Un peu plus tard, Robert Desnos publie De l’érotisme. Considéré dans ses manifestations écrites et du point de vue de l’esprit moderne (1923), où il explique qu’il y a un avant et un après-Sade. La revue La Révolution surréaliste ouvre une rubrique intitulée "Actualité du marquis de Sade", Georges Bataille donne un texte érotique, Histoire de l’œil (1928), et les manifestes de Breton incitent l’homme à aller au bout de ses désirs et de ses rêves. C’est dire l’influence de Sade à cette époque…

Elle se fait sentir dans les arts visuels avec plus d’acuité encore. Selon vous, ce n’est pas un hasard. Pourquoi ?

La peinture est une pensée du corps, plus à même de rendre compte de ses métamorphoses. Car l’image du corps va être bouleversée de l’intérieur, comme en témoigneront violemment les œuvres de Félicien Rops, Edvard Munch ou Alfred Kubin, se rapprochant d’une expression longtemps tenue dans les marges des curiosa ou de la folie – d’ailleurs évoquées dans l’exposition –, pour rejoindre ainsi la pensée nue de Sade qui n’admet aucun des présupposés religieux, idéologiques ou sociaux.

La photo, le cinéma, le film X et d’horreur, les nouveaux arts du siècle ont aussi été touchés…

De nombreuses photos de Man Ray, d’Henri Cartier-Bresson, des cartes postales érotiques mises en scène, des photomontages de Jindrich Heisler, de Hans Bellmer, autant d’œuvres dont Sade semble être le foyer lointain, et qui bousculent les représentations connues de la sexualité. Dans le cycle « Sade au cinéma », nous présentons L’Age d’or (1930), de Luis Buñuel, Salo ou Les Cent Vingt Journées de Sodome (1975), de Pasolini, ou encore L’Empire des sens (1976), de Nagisa Oshima, le premier film non pornographique à montrer de véritables scènes sexuelles et toute l’intensité sinon la férocité du désir féminin.

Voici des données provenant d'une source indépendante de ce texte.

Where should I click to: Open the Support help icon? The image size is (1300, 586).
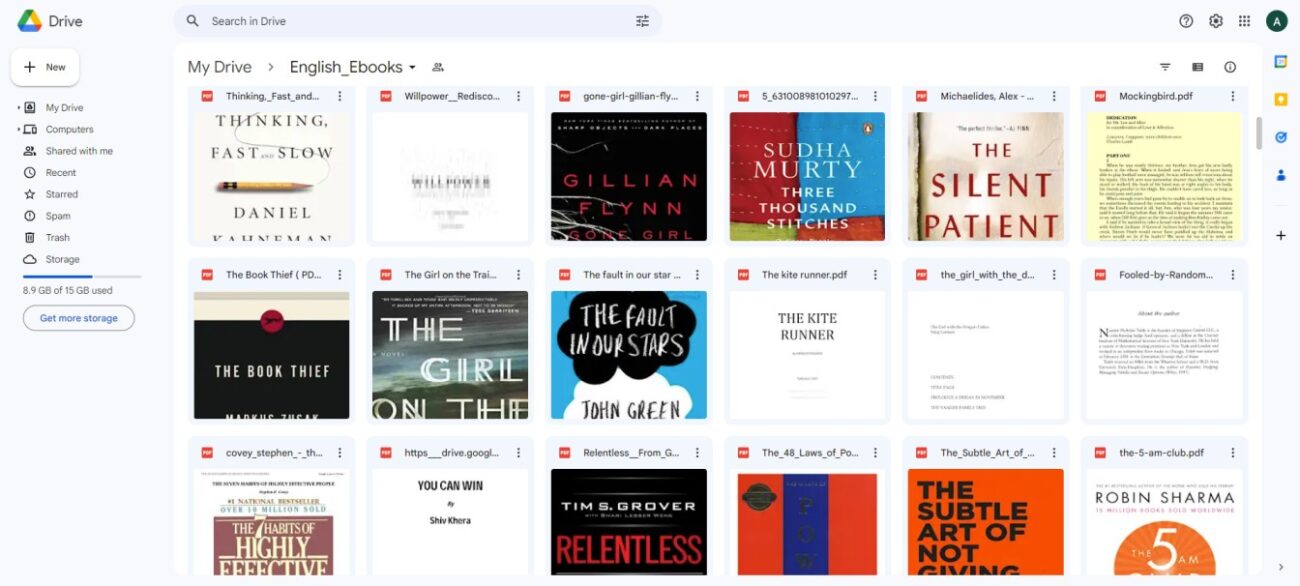tap(1186, 21)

Comment ne pas penser à la Juliette de Sade, dont on a dit qu’elle était la première femme sexuellement libre ?

La Juliette de Sade est un personnage extraordinaire, dans lequel je crois que Sade s’est beaucoup projeté, et son coup de génie est d’avoir choisi une femme pour incarner cette liberté radicale. Dans ce roman, la femme et l’homme se retrouvent à égalité dans la liberté, l’ambition, la perversion et le crime. Tous les rôles traditionnels de la femme sont balayés par Juliette elle-même, qui invente jour après jour sa singularité pour aller chercher en elle, au cours de sortes de rêveries érotiques, ce qu’elle désire vraiment.

Pour Apollinaire, Juliette représente "la femme nouvelle" que Sade entrevoyait, un être, dit-il dans une formule un peu angélique, " dont on n’a pas encore idée, qui se dégage de l’humanité, qui aura des ailes et qui renouvellera l’univers"»Ce n’est pas le moindre des paradoxes que Sade, qui décrit si souvent des femmes maltraitées, ait imaginé un personnage de femme radicalement libre qui proclame: " Le passé m’indiffère, le présent m’électrise, je crains peu l’avenir." Tout est dit.